* PROBLEM: Produce word for word the lines of the data below running from the one that has "Task: Click the Adblock Plus ABP icon" to the one that has "Click the 14:00 hourly forecast icon", inclusive, and no others.

[Saved entries]
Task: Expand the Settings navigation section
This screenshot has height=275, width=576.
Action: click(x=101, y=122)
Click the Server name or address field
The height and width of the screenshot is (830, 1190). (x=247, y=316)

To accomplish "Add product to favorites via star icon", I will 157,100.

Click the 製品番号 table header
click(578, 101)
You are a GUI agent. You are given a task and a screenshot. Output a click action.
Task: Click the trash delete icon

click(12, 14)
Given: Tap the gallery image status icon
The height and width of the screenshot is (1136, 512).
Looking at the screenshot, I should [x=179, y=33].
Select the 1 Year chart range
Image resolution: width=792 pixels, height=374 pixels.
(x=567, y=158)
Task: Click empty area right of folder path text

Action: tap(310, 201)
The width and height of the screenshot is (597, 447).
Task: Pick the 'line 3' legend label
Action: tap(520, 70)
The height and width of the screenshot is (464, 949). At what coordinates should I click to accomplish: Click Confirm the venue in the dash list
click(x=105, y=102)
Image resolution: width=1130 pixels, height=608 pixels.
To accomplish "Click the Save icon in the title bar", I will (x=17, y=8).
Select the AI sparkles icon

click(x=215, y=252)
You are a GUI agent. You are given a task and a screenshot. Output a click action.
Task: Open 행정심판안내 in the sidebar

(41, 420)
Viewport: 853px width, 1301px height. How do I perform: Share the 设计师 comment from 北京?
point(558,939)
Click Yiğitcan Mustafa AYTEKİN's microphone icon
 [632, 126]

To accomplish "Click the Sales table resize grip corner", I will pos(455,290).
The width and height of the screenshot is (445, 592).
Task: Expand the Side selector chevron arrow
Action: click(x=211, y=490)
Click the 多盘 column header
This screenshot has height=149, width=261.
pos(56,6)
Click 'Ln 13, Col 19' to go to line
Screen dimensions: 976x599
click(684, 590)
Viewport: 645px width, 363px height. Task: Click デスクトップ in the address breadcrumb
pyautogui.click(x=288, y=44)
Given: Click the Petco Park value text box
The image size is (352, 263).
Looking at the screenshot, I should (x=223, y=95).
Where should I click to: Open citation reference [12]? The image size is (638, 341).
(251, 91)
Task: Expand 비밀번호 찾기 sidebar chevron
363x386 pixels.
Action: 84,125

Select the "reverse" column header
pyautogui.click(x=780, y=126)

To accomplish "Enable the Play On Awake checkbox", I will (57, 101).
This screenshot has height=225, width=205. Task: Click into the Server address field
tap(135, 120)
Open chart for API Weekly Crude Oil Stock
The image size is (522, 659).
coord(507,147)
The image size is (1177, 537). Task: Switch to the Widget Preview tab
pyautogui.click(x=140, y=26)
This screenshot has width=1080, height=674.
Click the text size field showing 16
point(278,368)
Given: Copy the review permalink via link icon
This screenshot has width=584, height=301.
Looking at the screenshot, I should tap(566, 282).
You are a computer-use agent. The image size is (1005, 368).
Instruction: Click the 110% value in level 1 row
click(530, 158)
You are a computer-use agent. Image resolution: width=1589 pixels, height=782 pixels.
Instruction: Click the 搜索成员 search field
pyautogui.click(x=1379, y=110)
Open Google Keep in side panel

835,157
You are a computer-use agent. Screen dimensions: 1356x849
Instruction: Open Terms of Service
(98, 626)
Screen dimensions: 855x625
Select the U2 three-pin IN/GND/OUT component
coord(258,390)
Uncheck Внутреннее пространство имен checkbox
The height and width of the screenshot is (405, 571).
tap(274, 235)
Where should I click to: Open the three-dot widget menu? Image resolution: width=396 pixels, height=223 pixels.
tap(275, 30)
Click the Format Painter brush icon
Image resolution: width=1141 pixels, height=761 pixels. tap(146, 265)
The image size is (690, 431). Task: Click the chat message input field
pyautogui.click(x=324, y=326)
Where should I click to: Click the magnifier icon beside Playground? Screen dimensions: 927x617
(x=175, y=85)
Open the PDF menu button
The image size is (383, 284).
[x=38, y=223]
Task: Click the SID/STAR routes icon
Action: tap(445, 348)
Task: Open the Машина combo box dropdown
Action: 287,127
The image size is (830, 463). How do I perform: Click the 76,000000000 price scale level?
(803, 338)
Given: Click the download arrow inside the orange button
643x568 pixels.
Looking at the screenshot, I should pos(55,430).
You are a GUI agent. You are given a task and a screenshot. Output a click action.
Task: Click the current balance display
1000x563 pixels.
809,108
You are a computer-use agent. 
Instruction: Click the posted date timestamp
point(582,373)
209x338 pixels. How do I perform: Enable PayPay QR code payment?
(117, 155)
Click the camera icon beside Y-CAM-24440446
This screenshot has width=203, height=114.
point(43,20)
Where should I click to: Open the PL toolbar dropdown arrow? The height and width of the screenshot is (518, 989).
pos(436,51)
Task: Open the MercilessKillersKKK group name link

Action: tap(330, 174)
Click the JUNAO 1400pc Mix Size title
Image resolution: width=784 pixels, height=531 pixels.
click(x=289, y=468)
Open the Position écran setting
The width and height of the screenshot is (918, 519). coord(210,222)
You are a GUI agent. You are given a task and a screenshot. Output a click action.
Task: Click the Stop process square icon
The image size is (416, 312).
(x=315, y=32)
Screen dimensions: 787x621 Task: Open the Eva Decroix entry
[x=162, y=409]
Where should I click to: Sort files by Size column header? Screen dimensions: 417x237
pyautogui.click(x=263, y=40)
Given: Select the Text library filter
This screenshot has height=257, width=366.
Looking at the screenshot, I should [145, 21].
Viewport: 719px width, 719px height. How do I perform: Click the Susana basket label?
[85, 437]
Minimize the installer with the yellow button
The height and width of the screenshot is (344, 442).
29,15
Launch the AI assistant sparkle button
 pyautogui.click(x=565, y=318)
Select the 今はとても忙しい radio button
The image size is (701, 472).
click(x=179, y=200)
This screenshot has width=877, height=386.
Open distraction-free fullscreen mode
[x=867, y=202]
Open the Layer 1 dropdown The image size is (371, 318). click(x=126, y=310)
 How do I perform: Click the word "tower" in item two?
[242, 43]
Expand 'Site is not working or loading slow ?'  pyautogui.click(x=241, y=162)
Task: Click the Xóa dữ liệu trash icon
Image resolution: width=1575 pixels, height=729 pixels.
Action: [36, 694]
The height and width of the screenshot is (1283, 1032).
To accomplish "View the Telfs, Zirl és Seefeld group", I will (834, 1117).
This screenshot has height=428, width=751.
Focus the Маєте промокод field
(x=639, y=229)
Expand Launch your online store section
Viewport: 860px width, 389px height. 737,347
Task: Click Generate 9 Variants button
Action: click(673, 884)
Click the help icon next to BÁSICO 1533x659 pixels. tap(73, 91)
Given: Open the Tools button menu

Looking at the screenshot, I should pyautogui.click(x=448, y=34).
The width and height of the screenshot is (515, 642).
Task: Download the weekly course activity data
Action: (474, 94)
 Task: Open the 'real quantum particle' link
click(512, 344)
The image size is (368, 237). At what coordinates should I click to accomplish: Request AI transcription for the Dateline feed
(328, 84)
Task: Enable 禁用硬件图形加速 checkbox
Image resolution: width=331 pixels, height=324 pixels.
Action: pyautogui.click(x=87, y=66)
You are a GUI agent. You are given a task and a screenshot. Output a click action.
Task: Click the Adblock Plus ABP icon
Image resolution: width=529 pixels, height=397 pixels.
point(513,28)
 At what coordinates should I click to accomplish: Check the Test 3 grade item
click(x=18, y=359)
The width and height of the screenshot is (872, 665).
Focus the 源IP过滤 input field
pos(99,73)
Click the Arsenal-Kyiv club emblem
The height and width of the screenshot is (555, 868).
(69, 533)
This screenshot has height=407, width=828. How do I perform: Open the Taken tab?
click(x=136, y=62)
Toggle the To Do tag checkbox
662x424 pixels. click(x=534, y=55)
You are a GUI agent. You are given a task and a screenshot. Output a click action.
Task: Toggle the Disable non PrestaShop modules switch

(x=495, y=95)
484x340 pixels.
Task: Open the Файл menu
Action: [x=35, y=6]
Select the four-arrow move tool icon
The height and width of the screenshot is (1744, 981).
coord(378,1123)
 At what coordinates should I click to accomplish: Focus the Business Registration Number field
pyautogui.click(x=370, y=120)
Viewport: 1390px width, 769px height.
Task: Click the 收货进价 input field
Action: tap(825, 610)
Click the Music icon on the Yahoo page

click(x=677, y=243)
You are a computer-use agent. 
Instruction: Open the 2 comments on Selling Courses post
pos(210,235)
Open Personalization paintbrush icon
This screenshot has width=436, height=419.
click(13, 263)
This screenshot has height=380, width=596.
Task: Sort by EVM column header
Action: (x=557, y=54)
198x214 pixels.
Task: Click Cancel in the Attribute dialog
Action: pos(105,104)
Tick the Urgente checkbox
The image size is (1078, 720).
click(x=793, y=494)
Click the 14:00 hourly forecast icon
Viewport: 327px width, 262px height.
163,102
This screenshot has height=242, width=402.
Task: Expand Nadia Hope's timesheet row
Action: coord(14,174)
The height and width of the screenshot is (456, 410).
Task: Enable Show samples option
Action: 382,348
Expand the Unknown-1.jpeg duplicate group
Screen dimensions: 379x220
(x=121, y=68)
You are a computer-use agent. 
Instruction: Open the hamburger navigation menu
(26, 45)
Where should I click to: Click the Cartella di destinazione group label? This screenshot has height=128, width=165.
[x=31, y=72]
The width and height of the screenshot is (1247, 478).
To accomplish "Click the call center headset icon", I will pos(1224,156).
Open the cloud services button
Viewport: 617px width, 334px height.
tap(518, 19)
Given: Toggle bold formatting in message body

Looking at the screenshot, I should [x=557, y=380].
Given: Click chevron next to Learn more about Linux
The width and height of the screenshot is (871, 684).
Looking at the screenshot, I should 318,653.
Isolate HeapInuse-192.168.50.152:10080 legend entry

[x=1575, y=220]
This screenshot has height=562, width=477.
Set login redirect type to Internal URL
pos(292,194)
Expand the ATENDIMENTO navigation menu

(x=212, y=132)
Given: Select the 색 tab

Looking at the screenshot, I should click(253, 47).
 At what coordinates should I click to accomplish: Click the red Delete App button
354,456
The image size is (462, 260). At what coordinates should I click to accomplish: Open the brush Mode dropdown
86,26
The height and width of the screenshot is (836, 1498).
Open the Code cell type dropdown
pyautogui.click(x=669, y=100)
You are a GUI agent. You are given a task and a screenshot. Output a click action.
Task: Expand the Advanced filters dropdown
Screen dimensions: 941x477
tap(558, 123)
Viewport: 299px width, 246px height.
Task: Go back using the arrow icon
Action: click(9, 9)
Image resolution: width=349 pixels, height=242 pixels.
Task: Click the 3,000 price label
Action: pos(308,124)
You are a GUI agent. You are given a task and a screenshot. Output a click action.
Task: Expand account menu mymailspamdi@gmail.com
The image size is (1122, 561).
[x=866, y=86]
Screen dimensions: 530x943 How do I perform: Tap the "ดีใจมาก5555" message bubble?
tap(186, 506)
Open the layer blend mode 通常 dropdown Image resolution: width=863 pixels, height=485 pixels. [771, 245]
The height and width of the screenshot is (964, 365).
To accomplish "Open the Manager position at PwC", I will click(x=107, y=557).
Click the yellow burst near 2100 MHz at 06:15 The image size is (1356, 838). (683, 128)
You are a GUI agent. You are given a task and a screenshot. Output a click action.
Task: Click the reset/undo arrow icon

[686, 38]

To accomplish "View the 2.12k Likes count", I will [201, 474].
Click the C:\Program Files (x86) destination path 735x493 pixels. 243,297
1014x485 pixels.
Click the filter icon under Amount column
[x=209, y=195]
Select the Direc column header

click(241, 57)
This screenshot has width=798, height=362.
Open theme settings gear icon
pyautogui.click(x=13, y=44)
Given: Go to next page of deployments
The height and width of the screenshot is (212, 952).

* OUTPUT FOR THIS EXERCISE:
Task: Click the Adblock Plus ABP icon
Image resolution: width=529 pixels, height=397 pixels.
point(513,28)
 At what coordinates should I click to accomplish: Check the Test 3 grade item
click(x=18, y=359)
The width and height of the screenshot is (872, 665).
Focus the 源IP过滤 input field
pos(99,73)
Click the Arsenal-Kyiv club emblem
The height and width of the screenshot is (555, 868).
(69, 533)
This screenshot has height=407, width=828. How do I perform: Open the Taken tab?
click(x=136, y=62)
Toggle the To Do tag checkbox
662x424 pixels. click(x=534, y=55)
You are a GUI agent. You are given a task and a screenshot. Output a click action.
Task: Toggle the Disable non PrestaShop modules switch

(x=495, y=95)
484x340 pixels.
Task: Open the Файл menu
Action: [x=35, y=6]
Select the four-arrow move tool icon
The height and width of the screenshot is (1744, 981).
coord(378,1123)
 At what coordinates should I click to accomplish: Focus the Business Registration Number field
pyautogui.click(x=370, y=120)
Viewport: 1390px width, 769px height.
Task: Click the 收货进价 input field
Action: tap(825, 610)
Click the Music icon on the Yahoo page

click(x=677, y=243)
You are a computer-use agent. 
Instruction: Open the 2 comments on Selling Courses post
pos(210,235)
Open Personalization paintbrush icon
This screenshot has width=436, height=419.
click(13, 263)
This screenshot has height=380, width=596.
Task: Sort by EVM column header
Action: (x=557, y=54)
198x214 pixels.
Task: Click Cancel in the Attribute dialog
Action: pos(105,104)
Tick the Urgente checkbox
The image size is (1078, 720).
click(x=793, y=494)
Click the 14:00 hourly forecast icon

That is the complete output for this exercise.